4 Things to Consider Before Scaling Your Business
People often describe kids as “growing like weeds.” Parents are no strangers to the struggle of discovering the clothes that fit their children just right last month have already become too snug. Businesses experience similar rapid spurts of growth —to find what worked well for operations a month or a year ago now confines their business like a pair of shoes a size too small.
In today’s fast-paced business world, the act of scaling is about more than just increasing profits; it’s a prerequisite to staying relevant and competing for market share by continually refining your products and services.
In other words, you’re falling behind these days if you’re not innovating.

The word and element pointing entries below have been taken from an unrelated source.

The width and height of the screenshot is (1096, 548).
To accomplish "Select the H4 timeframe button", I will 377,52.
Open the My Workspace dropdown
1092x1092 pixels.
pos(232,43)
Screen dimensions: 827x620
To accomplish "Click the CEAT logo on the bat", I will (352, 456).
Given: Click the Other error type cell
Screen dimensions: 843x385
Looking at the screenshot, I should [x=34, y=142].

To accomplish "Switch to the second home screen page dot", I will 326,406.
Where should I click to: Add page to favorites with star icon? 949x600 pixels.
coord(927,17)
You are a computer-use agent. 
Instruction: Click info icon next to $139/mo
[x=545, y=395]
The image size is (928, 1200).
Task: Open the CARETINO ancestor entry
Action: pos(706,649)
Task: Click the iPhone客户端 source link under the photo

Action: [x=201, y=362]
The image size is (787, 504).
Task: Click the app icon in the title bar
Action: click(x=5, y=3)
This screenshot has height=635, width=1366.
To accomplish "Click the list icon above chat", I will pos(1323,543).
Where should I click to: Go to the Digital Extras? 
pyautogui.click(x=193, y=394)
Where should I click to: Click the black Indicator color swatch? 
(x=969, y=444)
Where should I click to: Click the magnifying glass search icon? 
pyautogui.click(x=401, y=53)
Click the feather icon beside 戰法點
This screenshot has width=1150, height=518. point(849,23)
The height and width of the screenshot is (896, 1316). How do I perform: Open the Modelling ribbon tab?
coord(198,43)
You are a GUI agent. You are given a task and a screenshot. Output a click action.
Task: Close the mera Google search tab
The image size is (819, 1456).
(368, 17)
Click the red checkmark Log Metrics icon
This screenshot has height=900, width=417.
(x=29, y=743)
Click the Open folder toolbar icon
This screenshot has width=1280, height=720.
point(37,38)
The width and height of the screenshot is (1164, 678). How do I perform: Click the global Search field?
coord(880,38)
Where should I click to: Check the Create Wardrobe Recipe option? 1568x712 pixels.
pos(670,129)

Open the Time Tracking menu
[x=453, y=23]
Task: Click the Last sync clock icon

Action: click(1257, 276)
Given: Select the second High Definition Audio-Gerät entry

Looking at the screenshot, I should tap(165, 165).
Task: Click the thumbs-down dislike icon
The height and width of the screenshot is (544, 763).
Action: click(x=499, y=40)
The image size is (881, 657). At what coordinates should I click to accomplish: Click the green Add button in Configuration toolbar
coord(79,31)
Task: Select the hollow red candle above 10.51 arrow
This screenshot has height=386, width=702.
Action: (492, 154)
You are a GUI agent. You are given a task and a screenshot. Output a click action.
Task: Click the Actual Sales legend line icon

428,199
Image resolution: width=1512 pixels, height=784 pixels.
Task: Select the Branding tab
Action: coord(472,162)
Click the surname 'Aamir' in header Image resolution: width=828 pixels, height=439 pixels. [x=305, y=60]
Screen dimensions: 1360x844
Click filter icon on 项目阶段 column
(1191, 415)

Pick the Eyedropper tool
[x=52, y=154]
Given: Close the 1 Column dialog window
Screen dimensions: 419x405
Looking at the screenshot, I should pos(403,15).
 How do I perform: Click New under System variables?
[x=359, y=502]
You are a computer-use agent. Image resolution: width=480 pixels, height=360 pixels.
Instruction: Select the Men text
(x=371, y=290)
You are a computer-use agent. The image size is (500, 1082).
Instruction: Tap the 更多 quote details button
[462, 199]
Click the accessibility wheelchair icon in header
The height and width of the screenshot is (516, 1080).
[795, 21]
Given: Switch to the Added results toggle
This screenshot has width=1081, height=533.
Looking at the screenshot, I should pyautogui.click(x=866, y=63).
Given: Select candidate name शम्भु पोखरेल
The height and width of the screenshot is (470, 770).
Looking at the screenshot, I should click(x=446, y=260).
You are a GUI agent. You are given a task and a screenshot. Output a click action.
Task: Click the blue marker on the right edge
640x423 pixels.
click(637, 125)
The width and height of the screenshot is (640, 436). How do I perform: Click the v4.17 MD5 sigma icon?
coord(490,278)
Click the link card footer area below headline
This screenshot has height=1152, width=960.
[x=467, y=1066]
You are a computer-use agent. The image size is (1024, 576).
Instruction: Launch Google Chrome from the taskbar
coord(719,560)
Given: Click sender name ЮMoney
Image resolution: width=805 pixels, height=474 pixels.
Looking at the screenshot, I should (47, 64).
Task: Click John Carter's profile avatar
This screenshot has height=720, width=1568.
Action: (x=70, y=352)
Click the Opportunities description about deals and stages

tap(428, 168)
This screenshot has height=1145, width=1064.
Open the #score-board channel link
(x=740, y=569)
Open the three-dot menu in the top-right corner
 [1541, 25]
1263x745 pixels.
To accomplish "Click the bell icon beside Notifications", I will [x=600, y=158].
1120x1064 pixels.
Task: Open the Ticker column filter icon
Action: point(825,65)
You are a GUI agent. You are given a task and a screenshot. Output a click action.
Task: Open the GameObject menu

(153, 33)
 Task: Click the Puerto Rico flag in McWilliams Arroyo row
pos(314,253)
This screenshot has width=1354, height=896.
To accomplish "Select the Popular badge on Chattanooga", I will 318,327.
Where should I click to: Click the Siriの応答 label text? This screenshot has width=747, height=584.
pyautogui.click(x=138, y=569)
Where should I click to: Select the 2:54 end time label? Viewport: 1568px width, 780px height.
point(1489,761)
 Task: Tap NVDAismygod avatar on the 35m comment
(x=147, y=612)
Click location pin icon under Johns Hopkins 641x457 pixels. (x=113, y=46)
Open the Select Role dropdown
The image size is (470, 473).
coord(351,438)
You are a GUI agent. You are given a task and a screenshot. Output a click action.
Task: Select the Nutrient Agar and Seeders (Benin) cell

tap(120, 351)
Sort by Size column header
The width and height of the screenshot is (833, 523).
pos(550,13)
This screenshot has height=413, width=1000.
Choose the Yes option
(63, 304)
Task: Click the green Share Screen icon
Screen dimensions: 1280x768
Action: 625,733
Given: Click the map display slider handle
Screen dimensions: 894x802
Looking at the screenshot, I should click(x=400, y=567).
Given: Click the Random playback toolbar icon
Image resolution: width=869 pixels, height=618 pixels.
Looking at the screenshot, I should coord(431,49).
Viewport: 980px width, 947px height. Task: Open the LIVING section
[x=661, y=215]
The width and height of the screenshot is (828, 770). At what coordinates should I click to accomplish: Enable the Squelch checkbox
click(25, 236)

Want to scale your business? Here are four areas worth considering before springing into action.
1. Differences Between Scaling and Growing
It’s important to differentiate between growth and scaling.
Here’s how one business strategy expert differentiates the two:
- Growth: Adding revenue, often at the same rate you’re adding cost.
- Scale: Expanding margins, or adding revenue at a greater rate than costs.
So, companies can very well keep adding clients or increasing product sales yet never scale. Why? Because scaling is more than happenstance and natural trajectory; it involves strategy and innovating the very processes by which your organization does business.
While growth and scaling both require the infrastructure to support increased operations, they take a fundamentally different approach to doing so. Growing steadily over time requires a much different mindset — and different infrastructure — than purposefully scaling to outmaneuver competitors in the same market.
Be sure your company is aiming to scale rather than to grow before you proceed. Getting these two concepts confused can lead to tension if goals start to exceed infrastructure.
2. Ensure Frameworks for Decision-Making
The nature of decision-making changes as a company expands. Whereas a handful of leaders likely started out calling the shots, businesses need a way to ensure this framework grows sustainably alongside the organization as a whole — empowering smart and innovative daily decision-making across all levels.
This helps explain why forward-thinking enterprises are aiming to become truly data-driven and giving the “average” employee easy access to information they need to take the reins.
It’s apparent now more than ever before that game-changing ideas can come from anywhere within an organization; not just from the top. It becomes even more advantageous to put data insights directly into employees’ workflows where they can ask questions, pull insights and analyze performance data anytime. This underscores the need for a scalable, self-service analytics platform capable of supporting your efforts to scale up and grow.
Your data analytics platform plays a significant role when you’re aiming to tap into new revenue streams, improve processes and streamline operational costs. You’ll need performance insights to help stakeholders make smart decisions every step of the way.
Smaller and more traditional companies may rely on a siloed, legacy approach to data analytics overseen by a centralized IT team. But companies looking to scale up need a solution capable of providing democratized data access to speedy insights for any number of users as well as using artificial intelligence to mine data for insights human analysts may have missed.
3. Defining Your Organizational Culture
If you’re not consciously shaping culture, it can easily get lost in the shuffle of scaling up. One management expert for Harvard Business Review recommends translating abstract values you want your company to embody — like “respect” — into observable behaviors employees should practice, such as “being an attentive listener” and “giving equal consideration to different ideas.”
It’s also crucial to ensure managers are reinforcing behaviors in line with your ideal organizational culture as you scale up — in addition to practicing them. Don’t just talk the talk; show employees through positive reinforcement and examples what it means to be a part of your team.
4. Hiring the Talent to Support Your Scale-Up
Hiring is a funnel, just like acquiring and retaining customers. You’ll need to strategize recruitment, interviewing, onboarding and training to lock in the “A players” capable of supporting your scale-up. New hires should demonstrate strong skills pertaining to their job roles, as well as fit into the culture you’re striving to foster. Your company should already know what onboarding will entail before the interviewing process begins — this will empower a new hire to hit the ground running on their first day.
Scaling your business is an exciting endeavor, but you’ll need a strategy to make it happen. Focusing your effort around building an agile yet sturdy infrastructure through talent, culture and data analytics will get you there.